Add a row-level security constraint. The system generates a column with the same name as the security constraint.
The following rules apply when adding a security constraint column:
- You can ADD up to 5 row-level security constraint columns per ALTER TABLE request.
- The constraint object must already exist in the database.
- The specified constraint must not have the same name as another column in the table.
- You cannot specify any column attributes for the column (for example, name, data type or nullability).
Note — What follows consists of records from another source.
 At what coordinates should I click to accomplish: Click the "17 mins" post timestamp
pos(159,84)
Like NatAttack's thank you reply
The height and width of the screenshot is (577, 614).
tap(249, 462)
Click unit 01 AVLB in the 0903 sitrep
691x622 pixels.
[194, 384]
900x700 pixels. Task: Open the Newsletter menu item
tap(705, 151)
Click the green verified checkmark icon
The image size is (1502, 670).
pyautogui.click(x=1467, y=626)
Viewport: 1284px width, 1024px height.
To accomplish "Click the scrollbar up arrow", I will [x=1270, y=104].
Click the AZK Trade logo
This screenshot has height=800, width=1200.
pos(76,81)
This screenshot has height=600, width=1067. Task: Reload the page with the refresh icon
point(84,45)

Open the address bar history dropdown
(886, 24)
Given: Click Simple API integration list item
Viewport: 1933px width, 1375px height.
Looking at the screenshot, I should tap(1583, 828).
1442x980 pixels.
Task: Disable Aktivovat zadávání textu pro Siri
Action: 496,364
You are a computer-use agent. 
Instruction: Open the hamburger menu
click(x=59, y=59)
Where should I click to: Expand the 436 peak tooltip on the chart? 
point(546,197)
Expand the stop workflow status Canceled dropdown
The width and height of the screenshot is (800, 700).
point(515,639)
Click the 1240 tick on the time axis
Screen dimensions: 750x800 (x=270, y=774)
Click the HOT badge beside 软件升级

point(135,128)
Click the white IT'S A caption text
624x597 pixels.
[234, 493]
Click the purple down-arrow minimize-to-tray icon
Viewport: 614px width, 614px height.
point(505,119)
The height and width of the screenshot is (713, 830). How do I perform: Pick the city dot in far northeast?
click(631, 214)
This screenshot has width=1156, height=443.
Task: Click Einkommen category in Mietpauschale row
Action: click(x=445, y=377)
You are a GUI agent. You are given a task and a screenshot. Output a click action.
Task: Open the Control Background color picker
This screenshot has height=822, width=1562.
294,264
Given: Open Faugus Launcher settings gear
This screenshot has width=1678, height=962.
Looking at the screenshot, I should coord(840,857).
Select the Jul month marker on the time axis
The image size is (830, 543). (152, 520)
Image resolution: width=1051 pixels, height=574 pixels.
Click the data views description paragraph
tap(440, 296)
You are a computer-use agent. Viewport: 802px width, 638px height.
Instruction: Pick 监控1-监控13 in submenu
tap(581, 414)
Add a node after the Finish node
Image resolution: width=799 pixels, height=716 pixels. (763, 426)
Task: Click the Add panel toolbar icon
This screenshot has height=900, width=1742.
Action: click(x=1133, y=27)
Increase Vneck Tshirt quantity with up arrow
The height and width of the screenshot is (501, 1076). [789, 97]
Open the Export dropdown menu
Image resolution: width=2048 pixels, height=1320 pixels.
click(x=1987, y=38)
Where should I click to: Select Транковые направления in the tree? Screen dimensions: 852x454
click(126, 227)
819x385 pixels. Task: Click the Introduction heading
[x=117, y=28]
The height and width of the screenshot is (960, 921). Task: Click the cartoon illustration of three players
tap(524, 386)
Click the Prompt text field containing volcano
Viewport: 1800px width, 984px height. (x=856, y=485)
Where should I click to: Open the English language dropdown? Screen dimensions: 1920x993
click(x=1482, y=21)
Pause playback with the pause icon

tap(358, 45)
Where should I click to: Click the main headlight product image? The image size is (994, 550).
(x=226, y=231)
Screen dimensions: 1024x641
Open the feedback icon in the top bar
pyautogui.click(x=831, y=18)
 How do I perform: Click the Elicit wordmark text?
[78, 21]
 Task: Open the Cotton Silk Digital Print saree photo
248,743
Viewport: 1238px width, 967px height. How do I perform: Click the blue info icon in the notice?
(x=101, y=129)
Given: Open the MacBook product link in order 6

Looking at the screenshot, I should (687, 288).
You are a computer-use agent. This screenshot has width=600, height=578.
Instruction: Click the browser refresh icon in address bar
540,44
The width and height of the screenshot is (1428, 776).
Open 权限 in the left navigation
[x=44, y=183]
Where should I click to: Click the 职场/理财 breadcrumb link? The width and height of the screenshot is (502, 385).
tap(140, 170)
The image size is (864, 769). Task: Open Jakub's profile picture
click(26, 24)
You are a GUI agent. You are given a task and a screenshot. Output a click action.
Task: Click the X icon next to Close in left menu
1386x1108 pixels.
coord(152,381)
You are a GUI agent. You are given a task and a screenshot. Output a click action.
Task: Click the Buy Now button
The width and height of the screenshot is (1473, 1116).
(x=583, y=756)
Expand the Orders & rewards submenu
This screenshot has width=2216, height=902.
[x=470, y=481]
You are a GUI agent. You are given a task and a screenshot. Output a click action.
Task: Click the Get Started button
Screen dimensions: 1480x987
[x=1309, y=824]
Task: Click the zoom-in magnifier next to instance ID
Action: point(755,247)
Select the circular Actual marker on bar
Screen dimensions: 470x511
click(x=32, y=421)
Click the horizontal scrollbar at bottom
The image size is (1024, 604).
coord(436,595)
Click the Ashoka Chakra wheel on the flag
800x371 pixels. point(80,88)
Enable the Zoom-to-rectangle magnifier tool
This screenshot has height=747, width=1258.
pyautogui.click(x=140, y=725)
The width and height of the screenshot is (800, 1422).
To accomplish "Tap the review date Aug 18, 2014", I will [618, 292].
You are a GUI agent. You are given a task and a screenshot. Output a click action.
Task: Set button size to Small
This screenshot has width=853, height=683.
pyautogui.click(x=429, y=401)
The constraint column uses the values specified for the constraint object.
- A row-level security constraint column cannot be specified as a component of the primary index or partitioning expression for a table.
- A row-level security constraint can be defined as a component of a secondary index.
- You cannot add a security constraint to a table with a hash index or a join index.
- A table can have a maximum of 5 security constraints.
- For newly added security constraint columns the system uses the session label for the ALTER TABLE request as the column value for each row.
- You cannot define a CHECK or UNIQUE constraint on a security constraint column.
- If a table protected by row-level security is defined with a CHECK or UNIQUE constraint, enforcement of the constraint bypasses any security constraints defined for the table.
- You cannot apply the COMPRESS phrase to a row-level security constraint column.
When using referential integrity (RI) on tables that define security constraint columns, the system does not recognize security constraints when checking referential integrity for either the parent and child RI table. Execution of any request that access such RI tables continues as if the tables had no row-level security constraints.